Exercise 1 - From the Caribbean Literary Discourse description below, copy the stretch from "The study engages" through "received scant attention." without any changes.
Exercise 2 - The Caribbean Literary Discourse description below names three literary critics and creative writers. Who are they?
Exercise 3 - Carry on writing the Caribbean Literary Discourse description below, starting after its last sentence.

Text excerpt -
┄┄┄┄┄┄
Caribbean Literary Discourse opens the challenging world of language choices and literary experiments characteristic of the multicultural and multilingual Caribbean. In these societies, the language of the master— English in Jamaica and Barbados—overlies the Creole languages of the majority. As literary critics and as creative writers, Barbara Lalla, Jean D’Costa, and Velma Pollard engage historical, linguistic, and literary perspectives to investigate the literature bred by this complex history. They trace the rise of local languages and literatures within the English speaking Caribbean, especially as reflected in the language choices of creative writers.

The study engages two problems: first, the historical reality that standard metropolitan English established by British colonialists dominates official economic, cultural, and political affairs in these former colonies, contesting the development of vernacular, Creole, and pidgin dialects even among the region’s indigenous population; and second, the fact that literary discourse developed under such conditions has received scant attention.
┄┄┄┄┄┄
Dataset content -
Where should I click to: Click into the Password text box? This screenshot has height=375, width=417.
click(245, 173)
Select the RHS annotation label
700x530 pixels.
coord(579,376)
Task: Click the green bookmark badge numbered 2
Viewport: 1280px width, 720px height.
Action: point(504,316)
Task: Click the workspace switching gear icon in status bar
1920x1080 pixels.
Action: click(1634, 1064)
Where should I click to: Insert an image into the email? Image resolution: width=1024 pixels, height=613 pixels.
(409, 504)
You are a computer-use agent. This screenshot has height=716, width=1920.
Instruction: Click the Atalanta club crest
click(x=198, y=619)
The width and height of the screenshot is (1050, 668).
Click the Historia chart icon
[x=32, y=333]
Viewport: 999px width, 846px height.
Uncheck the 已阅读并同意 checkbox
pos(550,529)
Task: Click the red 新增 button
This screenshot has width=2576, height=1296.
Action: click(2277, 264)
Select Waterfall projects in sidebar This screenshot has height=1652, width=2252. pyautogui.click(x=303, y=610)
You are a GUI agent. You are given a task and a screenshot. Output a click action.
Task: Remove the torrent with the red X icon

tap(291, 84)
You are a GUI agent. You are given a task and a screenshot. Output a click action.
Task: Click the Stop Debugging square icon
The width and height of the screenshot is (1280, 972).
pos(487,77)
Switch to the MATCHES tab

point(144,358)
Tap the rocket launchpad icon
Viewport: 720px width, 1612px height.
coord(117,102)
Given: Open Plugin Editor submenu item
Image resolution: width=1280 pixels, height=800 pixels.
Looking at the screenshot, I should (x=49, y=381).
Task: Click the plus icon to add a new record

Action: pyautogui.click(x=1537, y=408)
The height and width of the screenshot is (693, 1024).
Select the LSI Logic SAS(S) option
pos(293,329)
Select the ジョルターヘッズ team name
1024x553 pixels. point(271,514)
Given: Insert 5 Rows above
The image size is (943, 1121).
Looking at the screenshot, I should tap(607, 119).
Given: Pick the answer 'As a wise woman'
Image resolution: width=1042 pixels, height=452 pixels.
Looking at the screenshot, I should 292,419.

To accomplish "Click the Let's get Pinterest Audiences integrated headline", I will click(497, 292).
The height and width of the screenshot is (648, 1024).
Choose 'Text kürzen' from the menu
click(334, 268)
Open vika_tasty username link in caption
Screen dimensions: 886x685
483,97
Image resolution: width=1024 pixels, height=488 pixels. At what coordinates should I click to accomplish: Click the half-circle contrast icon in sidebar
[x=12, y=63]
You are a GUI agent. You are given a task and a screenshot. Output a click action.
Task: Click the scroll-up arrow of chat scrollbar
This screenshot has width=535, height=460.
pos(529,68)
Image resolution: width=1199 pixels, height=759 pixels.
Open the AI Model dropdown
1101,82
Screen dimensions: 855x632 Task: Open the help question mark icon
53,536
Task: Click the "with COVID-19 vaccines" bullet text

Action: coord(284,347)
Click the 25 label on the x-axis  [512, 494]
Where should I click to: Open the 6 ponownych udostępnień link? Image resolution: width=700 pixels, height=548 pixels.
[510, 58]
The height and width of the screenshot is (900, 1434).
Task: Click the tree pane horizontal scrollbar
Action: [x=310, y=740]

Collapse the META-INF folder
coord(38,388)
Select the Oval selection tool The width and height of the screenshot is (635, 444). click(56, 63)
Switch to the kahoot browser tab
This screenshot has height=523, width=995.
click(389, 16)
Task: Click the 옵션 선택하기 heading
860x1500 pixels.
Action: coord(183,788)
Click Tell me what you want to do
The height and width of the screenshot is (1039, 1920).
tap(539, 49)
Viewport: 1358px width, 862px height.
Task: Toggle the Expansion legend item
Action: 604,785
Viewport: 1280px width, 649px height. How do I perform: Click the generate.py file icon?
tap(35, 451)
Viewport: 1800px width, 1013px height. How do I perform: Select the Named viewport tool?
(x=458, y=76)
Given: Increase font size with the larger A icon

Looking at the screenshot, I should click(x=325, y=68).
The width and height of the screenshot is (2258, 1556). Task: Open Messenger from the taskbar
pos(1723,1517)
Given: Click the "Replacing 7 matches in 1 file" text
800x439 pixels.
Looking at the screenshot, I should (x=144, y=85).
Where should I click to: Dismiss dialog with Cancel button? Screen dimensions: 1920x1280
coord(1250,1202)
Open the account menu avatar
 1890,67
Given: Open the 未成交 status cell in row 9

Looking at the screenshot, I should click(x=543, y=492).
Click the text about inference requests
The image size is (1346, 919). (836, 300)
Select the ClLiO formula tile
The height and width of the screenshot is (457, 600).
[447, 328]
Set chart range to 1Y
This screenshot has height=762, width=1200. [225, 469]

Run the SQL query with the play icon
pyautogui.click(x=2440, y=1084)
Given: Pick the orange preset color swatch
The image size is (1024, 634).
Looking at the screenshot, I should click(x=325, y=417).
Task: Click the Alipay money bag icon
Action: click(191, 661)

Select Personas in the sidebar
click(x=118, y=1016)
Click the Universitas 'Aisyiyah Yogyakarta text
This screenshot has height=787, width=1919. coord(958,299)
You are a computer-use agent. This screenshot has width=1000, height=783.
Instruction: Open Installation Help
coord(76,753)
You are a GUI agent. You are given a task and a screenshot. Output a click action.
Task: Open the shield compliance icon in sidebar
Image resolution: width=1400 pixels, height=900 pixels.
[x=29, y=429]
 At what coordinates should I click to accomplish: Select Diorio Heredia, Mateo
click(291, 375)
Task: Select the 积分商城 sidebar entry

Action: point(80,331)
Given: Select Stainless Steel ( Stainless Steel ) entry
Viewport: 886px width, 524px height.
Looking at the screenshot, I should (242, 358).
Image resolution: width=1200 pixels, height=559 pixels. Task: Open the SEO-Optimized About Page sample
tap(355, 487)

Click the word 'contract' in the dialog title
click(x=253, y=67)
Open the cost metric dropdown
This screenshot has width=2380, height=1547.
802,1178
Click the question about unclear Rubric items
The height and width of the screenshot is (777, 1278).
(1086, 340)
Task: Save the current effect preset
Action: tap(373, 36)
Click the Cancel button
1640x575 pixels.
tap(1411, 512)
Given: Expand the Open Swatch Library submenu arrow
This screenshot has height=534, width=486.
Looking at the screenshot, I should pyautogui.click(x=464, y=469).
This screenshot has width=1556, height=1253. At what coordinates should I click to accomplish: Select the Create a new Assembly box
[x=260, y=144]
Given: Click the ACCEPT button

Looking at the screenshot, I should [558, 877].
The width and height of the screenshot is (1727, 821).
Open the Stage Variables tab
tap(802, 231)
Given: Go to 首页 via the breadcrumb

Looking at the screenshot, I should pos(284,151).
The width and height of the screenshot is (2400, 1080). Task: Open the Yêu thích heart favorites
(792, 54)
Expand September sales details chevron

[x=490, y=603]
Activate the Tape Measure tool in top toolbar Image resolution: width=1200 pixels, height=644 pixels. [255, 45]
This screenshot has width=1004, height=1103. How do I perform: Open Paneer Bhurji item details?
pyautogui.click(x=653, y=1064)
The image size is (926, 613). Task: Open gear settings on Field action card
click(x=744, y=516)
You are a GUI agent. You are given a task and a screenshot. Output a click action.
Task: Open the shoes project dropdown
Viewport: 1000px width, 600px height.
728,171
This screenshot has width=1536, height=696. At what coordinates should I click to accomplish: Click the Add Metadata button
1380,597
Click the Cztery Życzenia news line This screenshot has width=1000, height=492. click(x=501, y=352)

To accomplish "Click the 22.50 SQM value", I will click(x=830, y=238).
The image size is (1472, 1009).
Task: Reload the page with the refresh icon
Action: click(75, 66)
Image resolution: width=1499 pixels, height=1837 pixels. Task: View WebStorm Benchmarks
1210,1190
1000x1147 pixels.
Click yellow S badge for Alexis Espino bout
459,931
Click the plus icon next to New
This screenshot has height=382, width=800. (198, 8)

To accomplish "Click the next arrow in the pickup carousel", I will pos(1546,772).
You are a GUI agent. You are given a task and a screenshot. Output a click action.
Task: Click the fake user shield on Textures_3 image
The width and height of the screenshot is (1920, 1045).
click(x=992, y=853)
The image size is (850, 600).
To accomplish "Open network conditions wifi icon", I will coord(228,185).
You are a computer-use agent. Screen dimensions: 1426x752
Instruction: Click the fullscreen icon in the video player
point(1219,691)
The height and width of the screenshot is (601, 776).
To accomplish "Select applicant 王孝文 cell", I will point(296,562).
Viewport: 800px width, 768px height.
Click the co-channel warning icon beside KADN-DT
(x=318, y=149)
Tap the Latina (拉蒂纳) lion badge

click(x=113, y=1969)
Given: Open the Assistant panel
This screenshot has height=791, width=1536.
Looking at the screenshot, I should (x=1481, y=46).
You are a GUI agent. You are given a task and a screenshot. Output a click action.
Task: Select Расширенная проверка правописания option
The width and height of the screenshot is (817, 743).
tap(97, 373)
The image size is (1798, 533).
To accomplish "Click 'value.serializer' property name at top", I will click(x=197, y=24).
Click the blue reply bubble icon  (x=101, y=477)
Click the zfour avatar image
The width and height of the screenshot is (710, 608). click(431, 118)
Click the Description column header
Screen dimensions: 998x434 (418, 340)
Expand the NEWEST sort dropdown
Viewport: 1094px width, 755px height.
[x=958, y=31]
┄┄┄┄┄┄
Written answer 1 -
The study engages two problems: first, the historical reality that standard metropolitan English established by British colonialists dominates official economic, cultural, and political affairs in these former colonies, contesting the development of vernacular, Creole, and pidgin dialects even among the region’s indigenous population; and second, the fact that literary discourse developed under such conditions has received scant attention.

Written answer 2 - Barbara Lalla, Jean D'Costa, and Velma Pollard.

Written answer 3 -
Caribbean Literary Discourse explores the language choices that preoccupy creative writers in whose work vernacular discourse displays its multiplicity of origins, its elusive boundaries, and its most vexing issues. The authors address the degree to which language choice highlights political loyalties and tensions; the politics of identity, self-representation, and nationalism; the implications of code-switching—the ability to alternate deliberately between different languages, accents, or dialects—for identity in postcolonial society; the rich rhetorical and literary effects enabled by code-switching and the difficulties of acknowledging or teaching those ranges in traditional education systems; the longstanding interplay between oral and scribal culture; and the predominance of intertextuality in postcolonial and diasporic literature.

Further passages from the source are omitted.